Drum roll, please, Anton...

And our Number One Great Briton of all time is...

Winston Churchill.

Churchill was always a warrior. He paid his own passage to places like Egypt, just to serve in the army in the front lines and see action. His forte was definitely land-based war. After serving in the army, he returned to Britain and became a Member of Parliament. Then as First Lord of the Admiralty (roughly equivalent to the US Secretary of the Navy), Churchill was a disaster. He masterminded Britain's greatest naval defeat of the First World War, perhaps of all time. Most Americans are not familiar with it, but Britons still remember Gallipoli.

(Another thing Americans might not realise is that there are a number of political officers with the term "Lord" in their title that have nothing to do with peerage. These would include the Prime Minister's official title as First Lord of the Treasury and the Lords Commissioners, who are the Whips in the House of Commons for the party in Government.)

As penance for Gallipoli, Churchill resigned from the Government and became commander of an infantry battalion in France. By 1917, he was back in Government as Minister of Munitions. He served in various positions until ousted from the Government in 1928. As a backbench MP in the 1930s, he was often jeered for speeches against the German Fuhrer and the threat of Nazism.

There are important events in the life of any nation. Among those are events so momentous that the course of history hangs in the balance. Britain has seen three such events, each military in nature. The first was the Battle of Hastings in 1066. The second was the Battle of Bosworth Field in 1485. The third was the Battle of Britain in 1940.

Americans have difficulty appreciating its significance. The American mainland has not seen an invading non-American force since 1815. The British of my parents' generation have. If the Allies had lost the war, Americans would not be speaking German today - though I've heard American braggadocio to this effect. If the British hadn't prevailed in the summer of 1940, they probably would be. And if Britain had fallen to Hitler, there would not have been a D-Day, or a V-E Day. As much as the US might have tried to help what would have been a British underground resistance movement, there would have been no substantial piece of real estate from which to launch an invasion.

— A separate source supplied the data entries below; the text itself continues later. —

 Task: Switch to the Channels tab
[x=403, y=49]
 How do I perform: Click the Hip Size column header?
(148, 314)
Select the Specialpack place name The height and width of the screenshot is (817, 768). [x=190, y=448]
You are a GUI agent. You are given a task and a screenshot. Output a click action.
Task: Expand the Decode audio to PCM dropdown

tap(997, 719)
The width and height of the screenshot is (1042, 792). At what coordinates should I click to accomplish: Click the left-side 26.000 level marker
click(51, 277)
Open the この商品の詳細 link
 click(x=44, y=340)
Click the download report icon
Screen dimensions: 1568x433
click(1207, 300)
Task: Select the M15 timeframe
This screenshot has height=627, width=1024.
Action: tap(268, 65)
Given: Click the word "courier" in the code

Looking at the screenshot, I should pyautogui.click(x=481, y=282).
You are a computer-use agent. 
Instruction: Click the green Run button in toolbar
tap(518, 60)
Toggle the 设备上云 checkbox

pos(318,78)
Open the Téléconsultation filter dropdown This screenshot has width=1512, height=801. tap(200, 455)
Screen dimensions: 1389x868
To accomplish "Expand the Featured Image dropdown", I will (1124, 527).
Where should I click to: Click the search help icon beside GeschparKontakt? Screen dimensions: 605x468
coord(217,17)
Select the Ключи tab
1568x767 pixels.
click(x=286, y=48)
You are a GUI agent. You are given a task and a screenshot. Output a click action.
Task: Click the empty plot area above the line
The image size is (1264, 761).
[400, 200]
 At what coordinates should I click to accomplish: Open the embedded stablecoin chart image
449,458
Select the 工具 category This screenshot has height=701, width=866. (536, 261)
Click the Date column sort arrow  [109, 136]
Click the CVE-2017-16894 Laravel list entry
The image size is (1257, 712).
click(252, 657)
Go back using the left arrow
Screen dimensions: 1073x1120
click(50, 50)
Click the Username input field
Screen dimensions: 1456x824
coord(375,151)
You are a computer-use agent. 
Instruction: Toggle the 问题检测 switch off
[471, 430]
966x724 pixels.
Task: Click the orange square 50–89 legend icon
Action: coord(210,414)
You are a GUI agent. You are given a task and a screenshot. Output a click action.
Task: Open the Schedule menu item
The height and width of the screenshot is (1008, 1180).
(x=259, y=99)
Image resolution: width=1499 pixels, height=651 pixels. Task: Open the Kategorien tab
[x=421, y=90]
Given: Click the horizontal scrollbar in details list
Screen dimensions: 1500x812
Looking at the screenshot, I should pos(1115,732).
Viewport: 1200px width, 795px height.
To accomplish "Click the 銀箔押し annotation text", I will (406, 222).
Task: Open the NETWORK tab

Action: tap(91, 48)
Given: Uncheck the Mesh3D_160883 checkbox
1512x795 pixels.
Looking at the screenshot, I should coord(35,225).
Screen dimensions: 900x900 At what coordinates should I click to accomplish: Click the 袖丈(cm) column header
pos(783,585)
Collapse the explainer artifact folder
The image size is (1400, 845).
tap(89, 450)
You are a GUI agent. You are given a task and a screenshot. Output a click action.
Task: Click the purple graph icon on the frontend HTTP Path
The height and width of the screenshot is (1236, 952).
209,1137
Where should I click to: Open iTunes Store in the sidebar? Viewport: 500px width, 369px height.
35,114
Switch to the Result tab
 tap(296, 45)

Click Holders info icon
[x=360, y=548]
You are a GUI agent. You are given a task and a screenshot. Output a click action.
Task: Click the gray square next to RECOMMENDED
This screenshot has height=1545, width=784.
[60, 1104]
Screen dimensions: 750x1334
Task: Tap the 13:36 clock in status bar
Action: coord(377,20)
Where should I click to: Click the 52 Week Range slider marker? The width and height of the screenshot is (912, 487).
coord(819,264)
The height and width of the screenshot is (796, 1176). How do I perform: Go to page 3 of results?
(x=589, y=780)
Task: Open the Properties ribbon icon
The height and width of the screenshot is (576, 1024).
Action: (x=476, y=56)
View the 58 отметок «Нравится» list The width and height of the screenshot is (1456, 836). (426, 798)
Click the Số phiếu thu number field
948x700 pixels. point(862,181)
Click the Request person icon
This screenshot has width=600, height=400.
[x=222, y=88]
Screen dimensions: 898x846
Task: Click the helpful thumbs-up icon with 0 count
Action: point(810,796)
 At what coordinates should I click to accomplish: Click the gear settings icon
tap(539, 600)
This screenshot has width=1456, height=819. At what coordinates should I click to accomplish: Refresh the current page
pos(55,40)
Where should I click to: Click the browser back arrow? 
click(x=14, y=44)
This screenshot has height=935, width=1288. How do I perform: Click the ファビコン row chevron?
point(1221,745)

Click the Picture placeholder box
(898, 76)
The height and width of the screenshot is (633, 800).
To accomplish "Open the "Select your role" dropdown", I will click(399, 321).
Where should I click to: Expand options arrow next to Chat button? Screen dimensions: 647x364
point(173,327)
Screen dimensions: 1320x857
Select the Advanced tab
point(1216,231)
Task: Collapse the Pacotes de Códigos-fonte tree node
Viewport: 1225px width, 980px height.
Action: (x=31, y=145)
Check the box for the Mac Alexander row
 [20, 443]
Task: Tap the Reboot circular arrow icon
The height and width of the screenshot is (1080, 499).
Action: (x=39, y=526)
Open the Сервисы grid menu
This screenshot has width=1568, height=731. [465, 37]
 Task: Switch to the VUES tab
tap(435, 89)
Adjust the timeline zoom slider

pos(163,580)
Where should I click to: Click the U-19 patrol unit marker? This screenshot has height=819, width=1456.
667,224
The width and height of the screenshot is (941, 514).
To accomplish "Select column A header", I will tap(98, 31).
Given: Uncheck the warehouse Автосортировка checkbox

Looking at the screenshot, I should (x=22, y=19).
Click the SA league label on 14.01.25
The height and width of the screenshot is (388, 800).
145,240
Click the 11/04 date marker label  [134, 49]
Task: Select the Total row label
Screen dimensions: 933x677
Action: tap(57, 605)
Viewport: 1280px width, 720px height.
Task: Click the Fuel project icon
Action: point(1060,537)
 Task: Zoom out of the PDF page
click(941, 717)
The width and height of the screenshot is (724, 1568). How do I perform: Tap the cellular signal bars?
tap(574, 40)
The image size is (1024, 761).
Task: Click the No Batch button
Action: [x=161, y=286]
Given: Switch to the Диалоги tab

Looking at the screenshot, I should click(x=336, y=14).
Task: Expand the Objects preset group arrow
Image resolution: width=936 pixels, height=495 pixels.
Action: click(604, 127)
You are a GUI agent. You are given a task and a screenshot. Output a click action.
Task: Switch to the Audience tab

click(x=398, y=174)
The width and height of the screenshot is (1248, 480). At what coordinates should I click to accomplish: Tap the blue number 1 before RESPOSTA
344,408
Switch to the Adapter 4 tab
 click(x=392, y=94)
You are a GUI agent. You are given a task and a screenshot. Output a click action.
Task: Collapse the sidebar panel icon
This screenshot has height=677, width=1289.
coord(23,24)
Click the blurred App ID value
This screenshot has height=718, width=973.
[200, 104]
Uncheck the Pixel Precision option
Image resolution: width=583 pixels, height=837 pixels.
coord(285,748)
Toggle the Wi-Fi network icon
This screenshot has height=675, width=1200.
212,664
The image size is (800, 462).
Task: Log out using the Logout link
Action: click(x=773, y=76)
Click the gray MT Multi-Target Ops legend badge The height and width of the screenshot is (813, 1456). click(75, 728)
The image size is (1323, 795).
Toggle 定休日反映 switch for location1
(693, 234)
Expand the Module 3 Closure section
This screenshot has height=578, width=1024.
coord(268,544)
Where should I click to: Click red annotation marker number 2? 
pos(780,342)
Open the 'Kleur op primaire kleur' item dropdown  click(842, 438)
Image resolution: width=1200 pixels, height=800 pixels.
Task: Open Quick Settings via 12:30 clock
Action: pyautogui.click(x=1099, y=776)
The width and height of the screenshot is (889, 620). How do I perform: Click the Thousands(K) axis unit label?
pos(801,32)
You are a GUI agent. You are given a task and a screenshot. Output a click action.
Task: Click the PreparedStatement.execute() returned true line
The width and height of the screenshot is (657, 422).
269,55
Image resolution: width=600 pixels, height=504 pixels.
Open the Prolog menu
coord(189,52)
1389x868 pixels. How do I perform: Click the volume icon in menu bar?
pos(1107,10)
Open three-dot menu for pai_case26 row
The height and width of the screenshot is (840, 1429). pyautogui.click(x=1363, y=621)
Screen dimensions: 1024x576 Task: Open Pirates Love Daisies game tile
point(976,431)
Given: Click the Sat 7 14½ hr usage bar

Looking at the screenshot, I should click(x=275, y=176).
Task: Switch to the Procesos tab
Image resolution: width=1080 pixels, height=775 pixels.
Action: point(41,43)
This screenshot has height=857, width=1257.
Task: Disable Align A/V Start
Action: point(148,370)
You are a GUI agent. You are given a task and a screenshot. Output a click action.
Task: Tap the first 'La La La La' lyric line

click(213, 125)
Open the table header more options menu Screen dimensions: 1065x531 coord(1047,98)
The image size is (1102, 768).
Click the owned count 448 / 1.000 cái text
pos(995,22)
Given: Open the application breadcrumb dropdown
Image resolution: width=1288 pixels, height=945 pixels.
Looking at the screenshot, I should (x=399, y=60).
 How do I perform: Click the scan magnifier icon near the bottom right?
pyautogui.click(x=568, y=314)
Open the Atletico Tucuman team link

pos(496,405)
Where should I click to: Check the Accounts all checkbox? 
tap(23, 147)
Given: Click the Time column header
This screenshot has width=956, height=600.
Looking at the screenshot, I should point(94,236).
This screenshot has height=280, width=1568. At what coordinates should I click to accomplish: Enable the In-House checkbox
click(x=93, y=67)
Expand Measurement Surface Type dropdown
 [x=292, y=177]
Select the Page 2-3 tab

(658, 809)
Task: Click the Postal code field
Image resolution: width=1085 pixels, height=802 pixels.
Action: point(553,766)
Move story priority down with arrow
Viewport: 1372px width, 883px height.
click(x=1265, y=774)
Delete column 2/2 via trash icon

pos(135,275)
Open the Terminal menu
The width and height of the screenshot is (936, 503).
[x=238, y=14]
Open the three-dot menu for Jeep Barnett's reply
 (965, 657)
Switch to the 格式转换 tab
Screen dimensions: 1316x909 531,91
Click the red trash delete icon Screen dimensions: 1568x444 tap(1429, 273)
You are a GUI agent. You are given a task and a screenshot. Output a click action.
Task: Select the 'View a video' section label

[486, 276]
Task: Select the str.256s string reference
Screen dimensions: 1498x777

Speaking of the pilots during the Battle of Britain, Churchill famously remarked, "Never in the field of human conflict was so much owed by so many to so few." This is true. It is true of Mrs Holford's great-grandfather, who paid the ultimate price in the cockpit of a Spitfire.

It is also true that so many owed so much to one man. At the beginning of 1940, the prevailing view of the British Cabinet, including Prime Minister Neville Chamberlain, was to appease Hitler. Even after Chamberlain's resignation and Churchill's appointment as PM, he had to fight a hard battle in the Cabinet to convince his Government to resist the German juggernaut. Then he led Britain through its darkest hour.

After all he'd done, the British people turned him out of office after the end of the war in 1945. The Brits are known for their short political memory, but this was bordering on collective Alzheimer's. After getting their National Health Care service under the Labour government, the Brits otherwise came to their senses. They returned him to Downing Street, where he stayed until his 80th year. He remained a Member of Parliament until 1964, the year before his death at the age of 90.

Churchill is the only non-royal in British history to have been accorded a State Funeral. The public turnout was also unprecedented. Now 37 years later the British public turned out again and named him the Greatest Briton.

Of the Top Ten, Churchill got my vote. I would include him in my own Top Ten and he would still come out near the top.